BACKGROUND: Evidence suggests that online hemodiafiltration (OL-HDF) is associated with improved survival. Whether the dose-response relationship between convective volume and mortality may be confounded by selection bias or descends from practice patterns is not clear. We sought to evaluate the role of patients' characteristics and practice patterns on OL-HDF dose and mortality in a large private dialysis network in the Republic of Russia. METHODS: In this multicenter, historical cohort study, we included adult incident patients on OL-HDF with at least 90 days of survival on renal replacement therapy in centers belonging to the Russian Federation Fresenius Medical Care network (January 1, 2011, to December 31, 2016).

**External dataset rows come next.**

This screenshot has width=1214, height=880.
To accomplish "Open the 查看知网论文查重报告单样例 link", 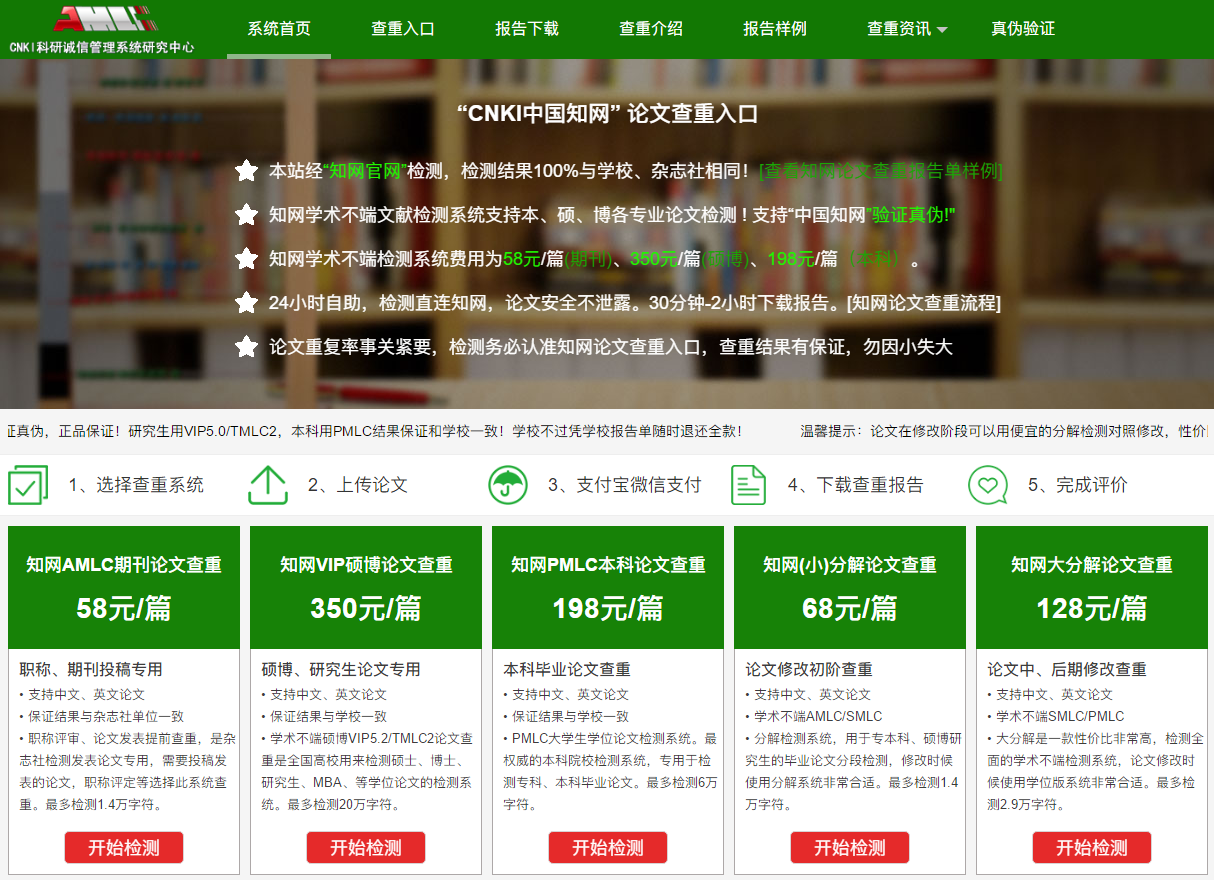I will click(880, 171).
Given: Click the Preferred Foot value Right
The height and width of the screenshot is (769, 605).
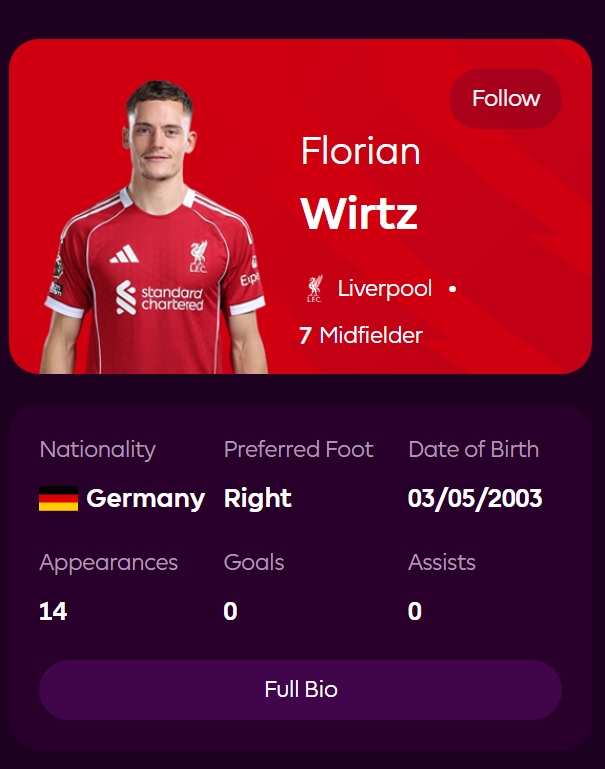Looking at the screenshot, I should tap(258, 499).
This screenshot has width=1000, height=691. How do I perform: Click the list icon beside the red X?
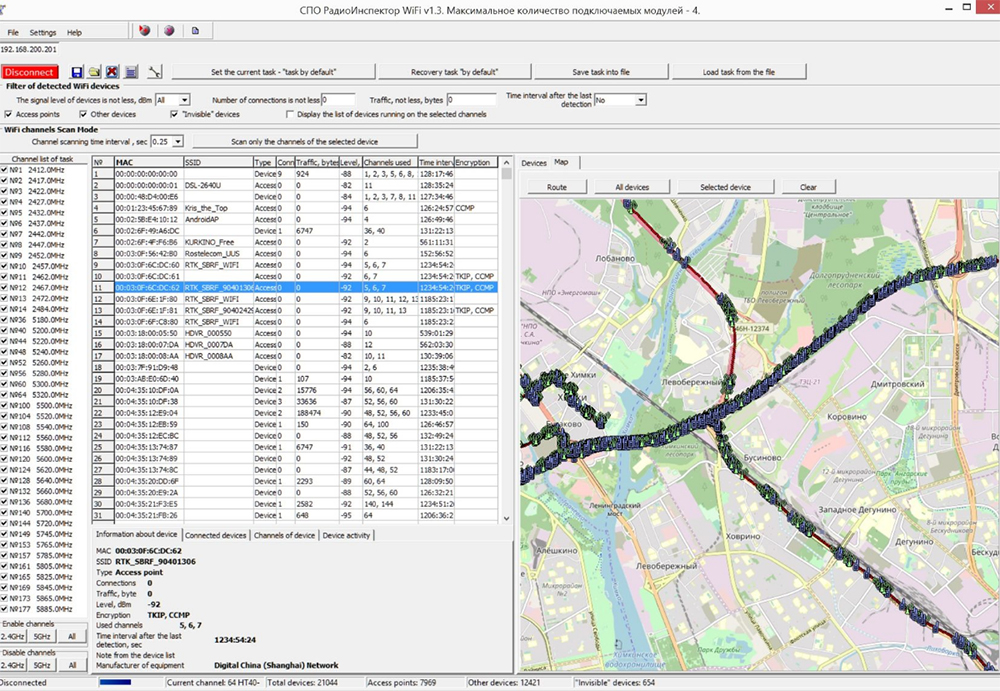[130, 72]
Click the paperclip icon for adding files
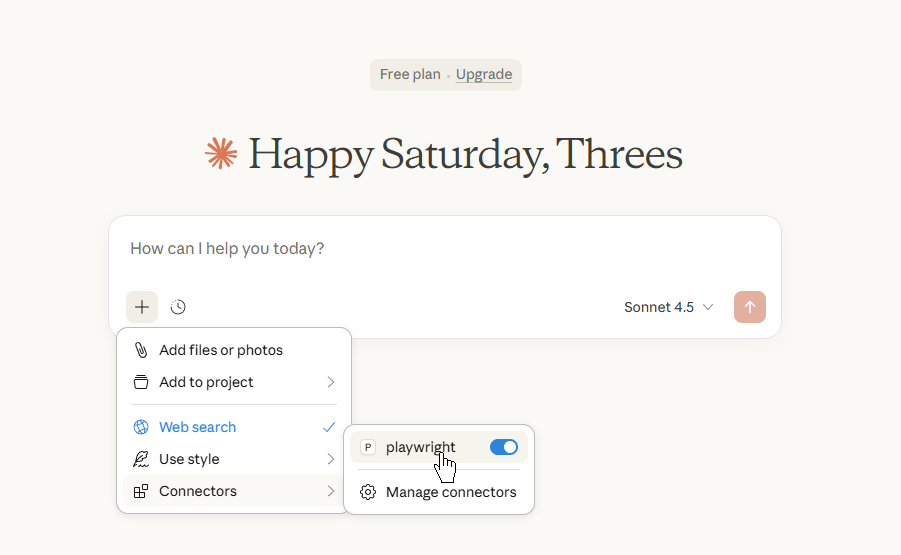The image size is (901, 555). tap(141, 350)
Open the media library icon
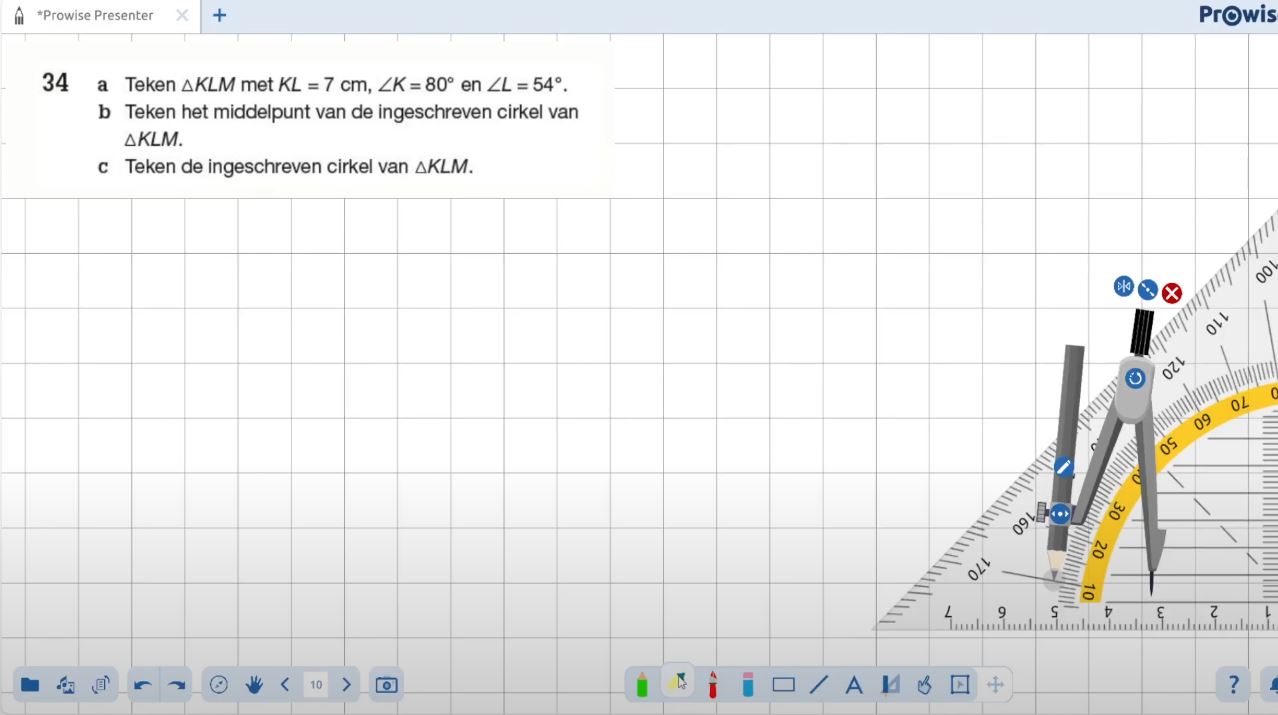 (x=66, y=685)

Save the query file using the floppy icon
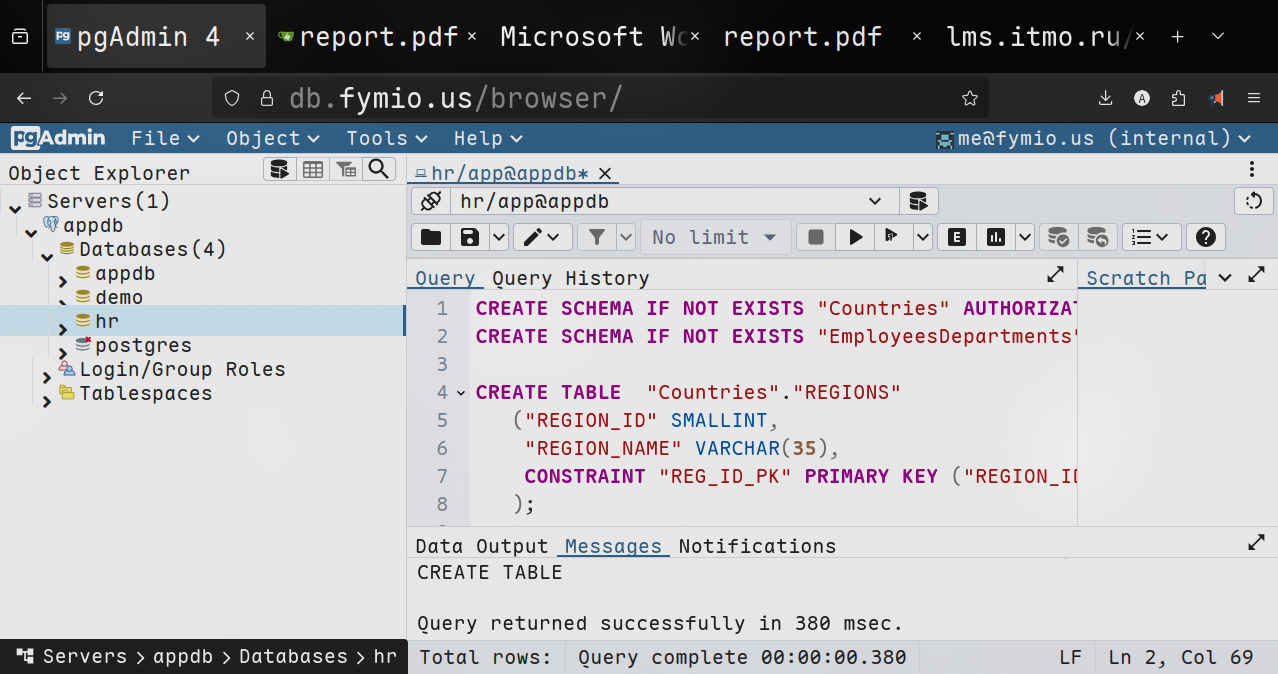click(468, 237)
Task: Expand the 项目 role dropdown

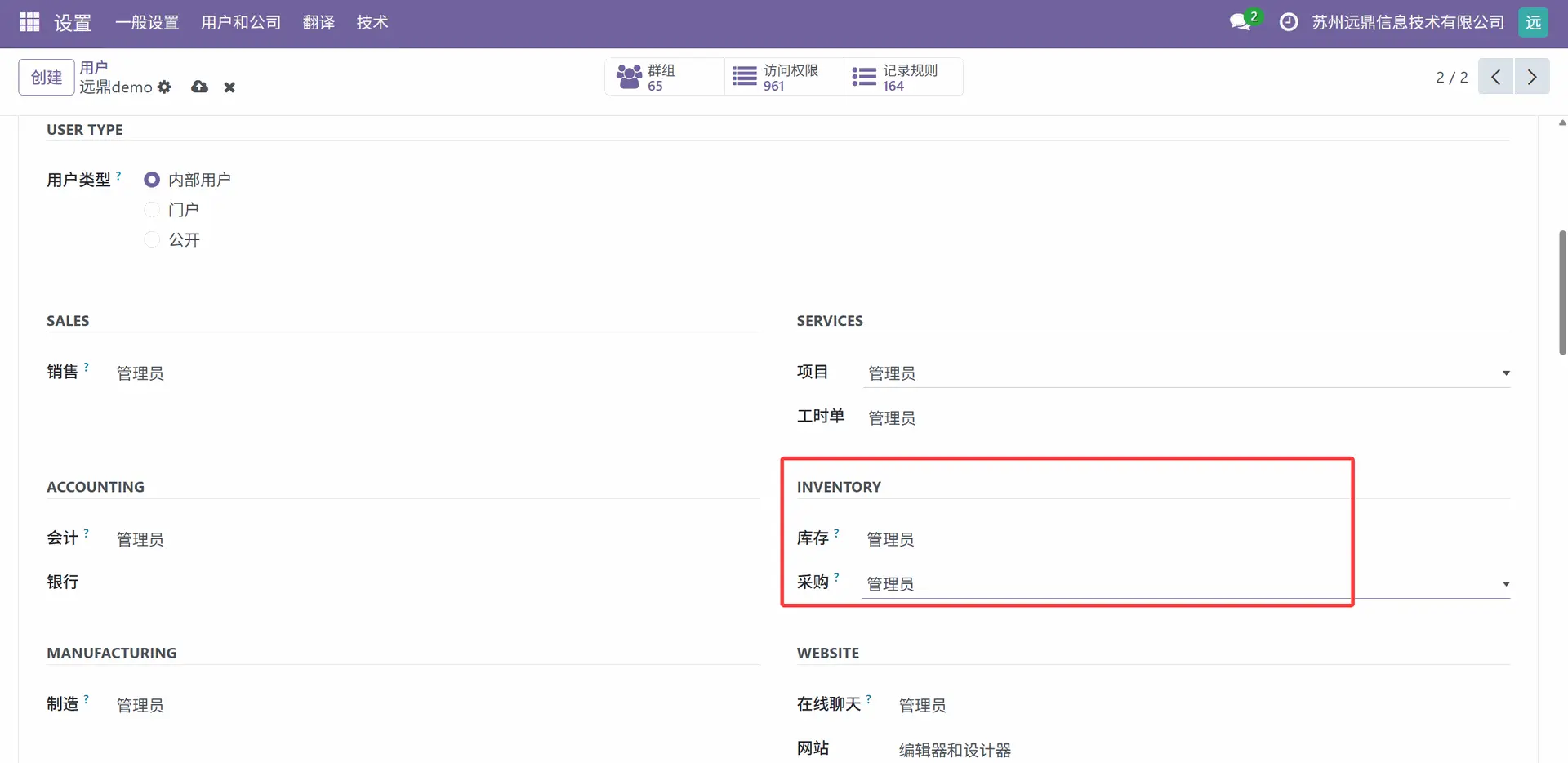Action: [x=1505, y=373]
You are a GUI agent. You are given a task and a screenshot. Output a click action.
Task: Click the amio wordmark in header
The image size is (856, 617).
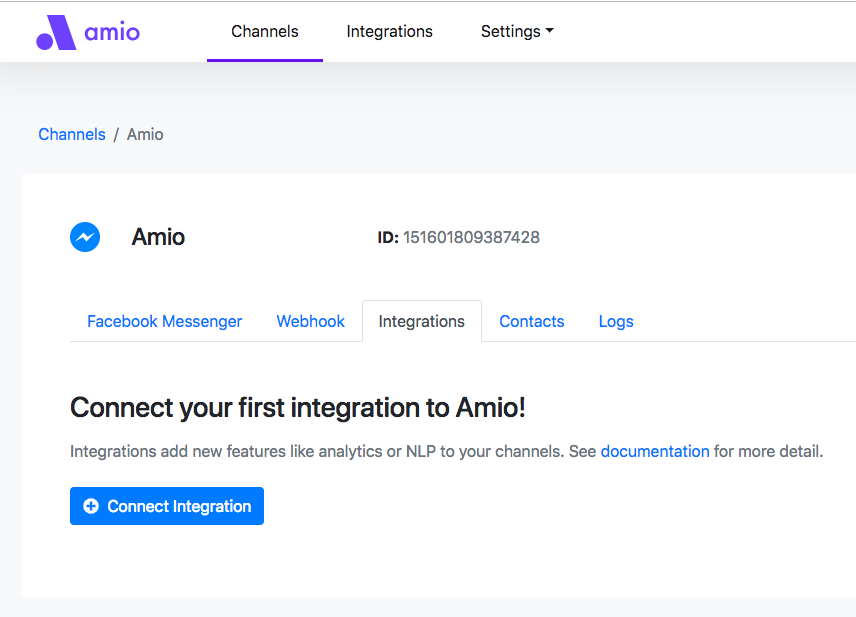click(112, 32)
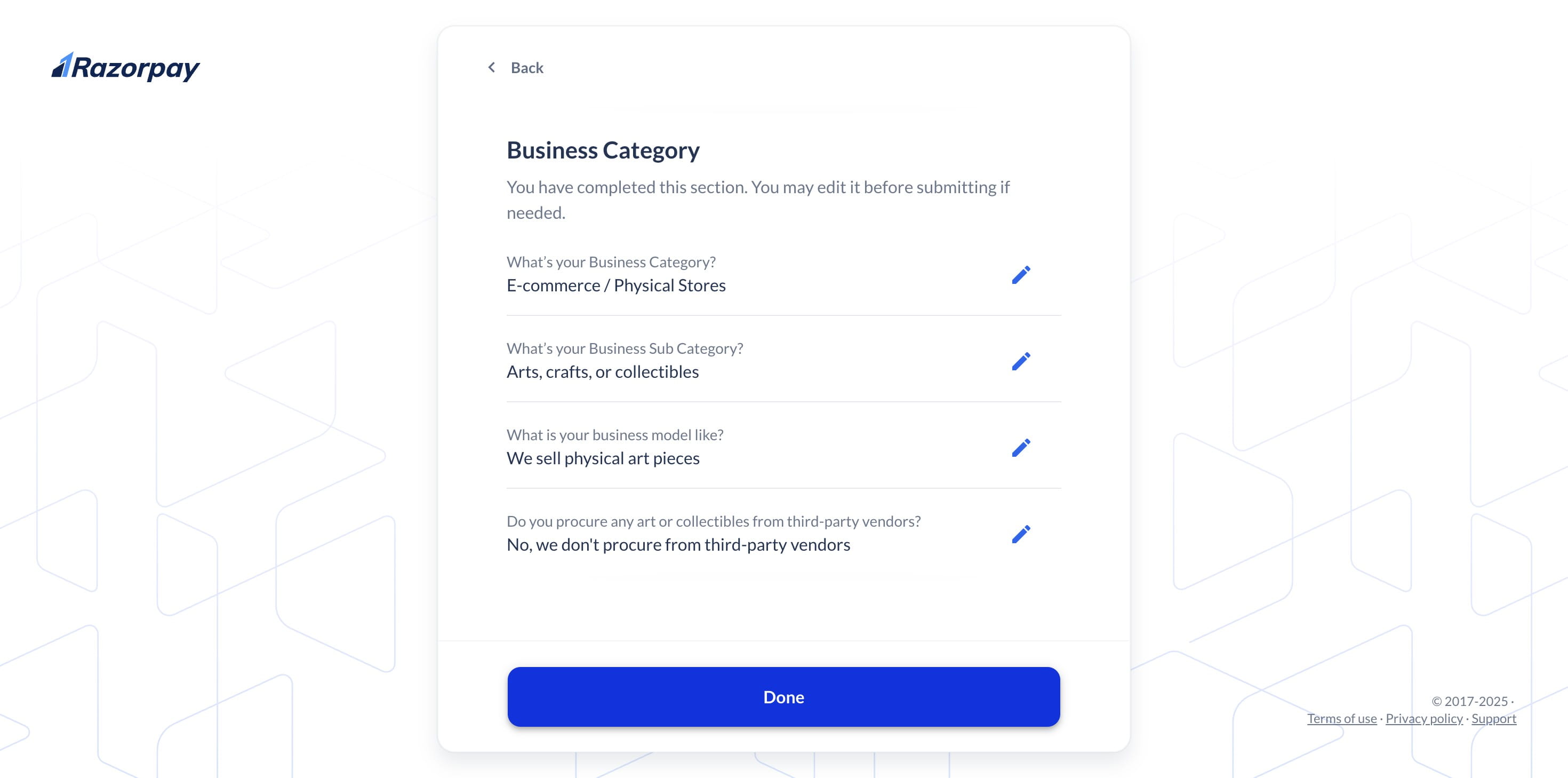
Task: Select the Razorpay logo
Action: pos(125,67)
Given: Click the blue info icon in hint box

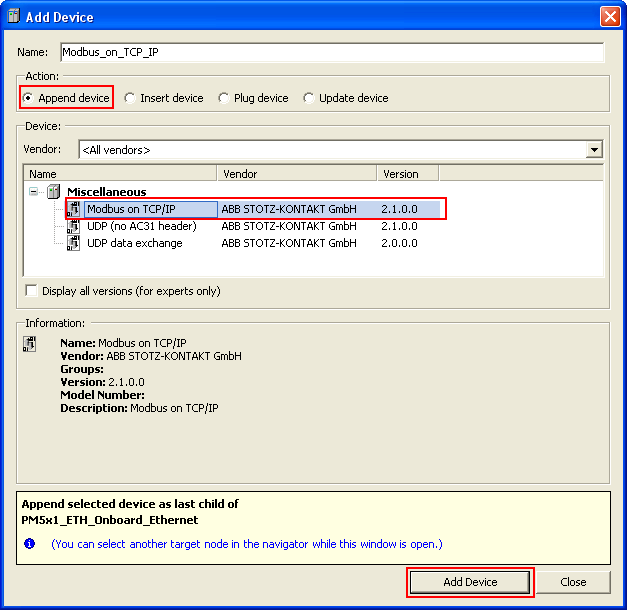Looking at the screenshot, I should pyautogui.click(x=30, y=544).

We evaluated predictors and outcomes (survival) of substitution volume target achievement (Qsub > 21 L/session). RESULTS: Among 1,081 enrolled patients, the average Qsub was 22.9 (±3.2) L/session; the mean ultrafiltration volume was 1.6 (±0.8) L/session. The mean age was 55.8 ± 13.2; 42% were woman. Most common comorbidities were congestive heart failure (39.7%) and peripheral vascular disease (21.7%). The average hemoglobin was 9.3 ± 1.3. The case-mix adjusted center effect accounted for 20% of variance in Qsub. The top 10 most important variables associated with higher Qsub were effective Qb, serum protein, Charlson's comorbidity index, hemoglobin, year of dialysis initiation (proxy of high Qsub treatment policy in the clinic network), predialysis heart rate, serum bicarbonate, serum phosphate, age, serum sodium, and dry body weight. In addition, we found that the association of Qb with Qsub is moderated by year of enrollment, intradialytic weight gain, and coronary artery disease, whereas higher hemoglobin concentration moderated the relationship between treatment time and Qsub. Finally, Qsub between 21 and 25 L/session was associated with longer 5-year survival. CONCLUSIONS: Both center-dependent clinical practice standards and patient clinical conditions substantially contributed to the risk of low Qsub. We confirmed previous evidence indicating better survival among patients with Qsub ≥ 21 L/session.